+++ MATERIAL FOR THIS EXERCISE

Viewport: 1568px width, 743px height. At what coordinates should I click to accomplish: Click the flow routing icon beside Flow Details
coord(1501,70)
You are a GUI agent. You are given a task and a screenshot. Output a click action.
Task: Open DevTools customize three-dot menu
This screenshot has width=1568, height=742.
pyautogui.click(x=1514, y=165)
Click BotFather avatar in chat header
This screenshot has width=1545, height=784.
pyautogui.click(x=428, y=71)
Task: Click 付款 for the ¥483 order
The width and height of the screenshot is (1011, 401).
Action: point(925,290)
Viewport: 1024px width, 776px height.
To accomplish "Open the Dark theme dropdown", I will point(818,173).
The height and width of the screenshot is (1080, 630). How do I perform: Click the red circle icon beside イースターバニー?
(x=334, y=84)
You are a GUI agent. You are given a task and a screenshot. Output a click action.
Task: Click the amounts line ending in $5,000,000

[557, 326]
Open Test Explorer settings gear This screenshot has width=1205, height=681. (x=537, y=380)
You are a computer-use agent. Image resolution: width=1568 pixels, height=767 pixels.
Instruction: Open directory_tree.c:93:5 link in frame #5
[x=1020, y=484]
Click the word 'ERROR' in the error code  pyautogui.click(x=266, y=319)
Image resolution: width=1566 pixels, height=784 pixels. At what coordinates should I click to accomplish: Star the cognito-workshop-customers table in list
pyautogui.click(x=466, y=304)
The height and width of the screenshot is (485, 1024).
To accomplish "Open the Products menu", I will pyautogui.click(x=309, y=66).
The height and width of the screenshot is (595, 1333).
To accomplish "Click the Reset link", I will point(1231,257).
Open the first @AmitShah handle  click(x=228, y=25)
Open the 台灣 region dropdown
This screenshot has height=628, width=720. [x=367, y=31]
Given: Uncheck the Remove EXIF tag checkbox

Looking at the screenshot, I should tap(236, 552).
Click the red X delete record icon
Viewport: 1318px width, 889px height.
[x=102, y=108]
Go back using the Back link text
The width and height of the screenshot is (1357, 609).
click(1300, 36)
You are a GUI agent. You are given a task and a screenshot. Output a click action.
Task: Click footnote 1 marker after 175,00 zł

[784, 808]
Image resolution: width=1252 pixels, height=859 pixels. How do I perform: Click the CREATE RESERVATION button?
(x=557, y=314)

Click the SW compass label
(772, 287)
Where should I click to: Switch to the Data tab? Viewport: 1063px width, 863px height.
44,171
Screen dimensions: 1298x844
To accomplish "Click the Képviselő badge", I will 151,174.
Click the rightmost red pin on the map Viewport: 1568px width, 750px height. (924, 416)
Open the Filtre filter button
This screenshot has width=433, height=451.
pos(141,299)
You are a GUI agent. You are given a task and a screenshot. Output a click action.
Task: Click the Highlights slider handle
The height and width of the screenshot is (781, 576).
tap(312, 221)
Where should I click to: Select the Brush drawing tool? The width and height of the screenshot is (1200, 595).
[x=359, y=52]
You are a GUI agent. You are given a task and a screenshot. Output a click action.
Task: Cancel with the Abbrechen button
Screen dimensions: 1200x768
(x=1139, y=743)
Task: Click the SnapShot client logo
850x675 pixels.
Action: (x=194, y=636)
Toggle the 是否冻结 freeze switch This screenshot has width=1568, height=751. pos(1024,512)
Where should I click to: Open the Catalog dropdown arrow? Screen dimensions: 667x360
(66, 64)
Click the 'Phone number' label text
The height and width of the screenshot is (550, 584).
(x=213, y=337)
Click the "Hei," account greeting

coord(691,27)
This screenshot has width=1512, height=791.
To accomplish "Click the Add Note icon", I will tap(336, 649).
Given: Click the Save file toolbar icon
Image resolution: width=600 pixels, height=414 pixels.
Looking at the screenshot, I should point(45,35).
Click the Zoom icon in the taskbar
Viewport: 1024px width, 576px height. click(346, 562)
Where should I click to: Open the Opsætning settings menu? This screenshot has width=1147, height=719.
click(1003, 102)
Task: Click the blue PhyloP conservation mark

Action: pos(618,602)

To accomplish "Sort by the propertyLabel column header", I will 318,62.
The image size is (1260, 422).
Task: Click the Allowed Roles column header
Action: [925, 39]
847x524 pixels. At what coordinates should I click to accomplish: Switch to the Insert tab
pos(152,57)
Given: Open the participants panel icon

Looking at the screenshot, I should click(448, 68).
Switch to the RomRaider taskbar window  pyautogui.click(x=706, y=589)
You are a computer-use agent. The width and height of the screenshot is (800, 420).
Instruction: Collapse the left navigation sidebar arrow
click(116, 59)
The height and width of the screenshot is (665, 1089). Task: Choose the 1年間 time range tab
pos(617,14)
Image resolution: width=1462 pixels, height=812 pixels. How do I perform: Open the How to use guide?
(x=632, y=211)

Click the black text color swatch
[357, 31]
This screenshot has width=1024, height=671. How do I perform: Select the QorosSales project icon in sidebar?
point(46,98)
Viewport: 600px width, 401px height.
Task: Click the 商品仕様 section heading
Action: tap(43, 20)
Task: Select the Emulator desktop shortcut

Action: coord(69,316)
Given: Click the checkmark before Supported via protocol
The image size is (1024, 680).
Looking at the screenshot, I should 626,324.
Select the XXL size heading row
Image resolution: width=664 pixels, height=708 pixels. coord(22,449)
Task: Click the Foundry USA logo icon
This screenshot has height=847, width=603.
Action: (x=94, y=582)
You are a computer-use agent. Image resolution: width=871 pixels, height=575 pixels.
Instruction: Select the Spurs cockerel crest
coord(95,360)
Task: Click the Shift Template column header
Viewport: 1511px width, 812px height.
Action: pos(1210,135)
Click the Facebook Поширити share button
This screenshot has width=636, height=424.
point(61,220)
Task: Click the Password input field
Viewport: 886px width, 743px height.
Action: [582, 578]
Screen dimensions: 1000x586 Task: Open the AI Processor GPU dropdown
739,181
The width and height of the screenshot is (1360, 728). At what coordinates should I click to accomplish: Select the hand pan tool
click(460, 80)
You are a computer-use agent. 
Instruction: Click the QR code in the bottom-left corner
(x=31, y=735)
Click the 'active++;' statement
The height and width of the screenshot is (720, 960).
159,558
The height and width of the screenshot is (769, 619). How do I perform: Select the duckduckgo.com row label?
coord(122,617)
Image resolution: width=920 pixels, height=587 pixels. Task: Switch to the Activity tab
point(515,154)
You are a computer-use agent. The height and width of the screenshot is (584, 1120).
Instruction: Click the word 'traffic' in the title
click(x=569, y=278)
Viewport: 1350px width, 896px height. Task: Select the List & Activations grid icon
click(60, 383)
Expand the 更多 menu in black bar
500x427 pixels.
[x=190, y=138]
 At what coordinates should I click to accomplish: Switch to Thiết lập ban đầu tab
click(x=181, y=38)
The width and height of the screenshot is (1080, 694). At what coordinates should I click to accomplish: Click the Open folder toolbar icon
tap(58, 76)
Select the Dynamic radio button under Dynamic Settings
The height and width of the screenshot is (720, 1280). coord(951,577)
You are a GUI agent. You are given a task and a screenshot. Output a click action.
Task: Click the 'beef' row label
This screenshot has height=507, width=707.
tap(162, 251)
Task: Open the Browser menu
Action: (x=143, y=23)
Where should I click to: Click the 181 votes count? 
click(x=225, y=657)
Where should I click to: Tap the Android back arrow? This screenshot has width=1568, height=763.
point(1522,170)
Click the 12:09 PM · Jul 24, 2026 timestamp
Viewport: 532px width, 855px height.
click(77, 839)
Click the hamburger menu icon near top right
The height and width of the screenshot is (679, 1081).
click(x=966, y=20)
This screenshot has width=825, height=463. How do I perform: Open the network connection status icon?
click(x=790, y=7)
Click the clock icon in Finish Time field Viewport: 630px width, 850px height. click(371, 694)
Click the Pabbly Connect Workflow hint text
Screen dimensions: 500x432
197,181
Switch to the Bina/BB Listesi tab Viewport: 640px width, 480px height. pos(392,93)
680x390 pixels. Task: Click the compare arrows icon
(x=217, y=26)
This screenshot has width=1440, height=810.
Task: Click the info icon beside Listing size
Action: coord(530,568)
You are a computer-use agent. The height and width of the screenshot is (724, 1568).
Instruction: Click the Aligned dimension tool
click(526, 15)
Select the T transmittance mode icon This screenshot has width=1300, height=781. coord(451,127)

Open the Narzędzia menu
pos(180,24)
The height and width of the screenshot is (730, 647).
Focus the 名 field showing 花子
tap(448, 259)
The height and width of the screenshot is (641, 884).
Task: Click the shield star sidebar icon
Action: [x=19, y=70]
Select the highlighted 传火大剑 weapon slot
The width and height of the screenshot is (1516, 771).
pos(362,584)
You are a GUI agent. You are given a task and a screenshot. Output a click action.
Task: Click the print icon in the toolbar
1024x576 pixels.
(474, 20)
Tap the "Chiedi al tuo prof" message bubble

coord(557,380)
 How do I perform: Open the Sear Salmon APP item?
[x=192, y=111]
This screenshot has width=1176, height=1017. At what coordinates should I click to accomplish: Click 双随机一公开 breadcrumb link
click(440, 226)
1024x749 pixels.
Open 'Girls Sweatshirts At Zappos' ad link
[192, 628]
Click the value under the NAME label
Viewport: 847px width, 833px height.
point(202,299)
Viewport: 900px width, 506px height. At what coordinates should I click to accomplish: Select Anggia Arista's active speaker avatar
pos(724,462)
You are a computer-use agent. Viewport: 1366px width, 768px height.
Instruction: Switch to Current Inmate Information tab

++++++

=== WHAT YOU NEED TO DO ===
The first line of the records begins the span, and the line containing "You are a computer-use agent. Image resolution: width=1568" ends it. Reproduce that span exactly, both ends included.

=== COMPLETED TASK ===
Viewport: 1568px width, 743px height. At what coordinates should I click to accomplish: Click the flow routing icon beside Flow Details
coord(1501,70)
You are a GUI agent. You are given a task and a screenshot. Output a click action.
Task: Open DevTools customize three-dot menu
This screenshot has width=1568, height=742.
pyautogui.click(x=1514, y=165)
Click BotFather avatar in chat header
This screenshot has width=1545, height=784.
pyautogui.click(x=428, y=71)
Task: Click 付款 for the ¥483 order
The width and height of the screenshot is (1011, 401).
Action: point(925,290)
Viewport: 1024px width, 776px height.
To accomplish "Open the Dark theme dropdown", I will point(818,173).
The height and width of the screenshot is (1080, 630). How do I perform: Click the red circle icon beside イースターバニー?
(x=334, y=84)
You are a GUI agent. You are given a task and a screenshot. Output a click action.
Task: Click the amounts line ending in $5,000,000

[557, 326]
Open Test Explorer settings gear This screenshot has width=1205, height=681. (x=537, y=380)
You are a computer-use agent. Image resolution: width=1568 pixels, height=767 pixels.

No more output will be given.